*TASK TO CARRY OUT*
Gather every line of the records below that contains the string "Grade", and copy each one out. Match the case.

*GIVEN INFORMATION*
————
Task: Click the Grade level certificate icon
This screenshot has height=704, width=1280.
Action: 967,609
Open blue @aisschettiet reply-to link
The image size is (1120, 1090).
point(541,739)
————
*WRITTEN RESPONSE*
Task: Click the Grade level certificate icon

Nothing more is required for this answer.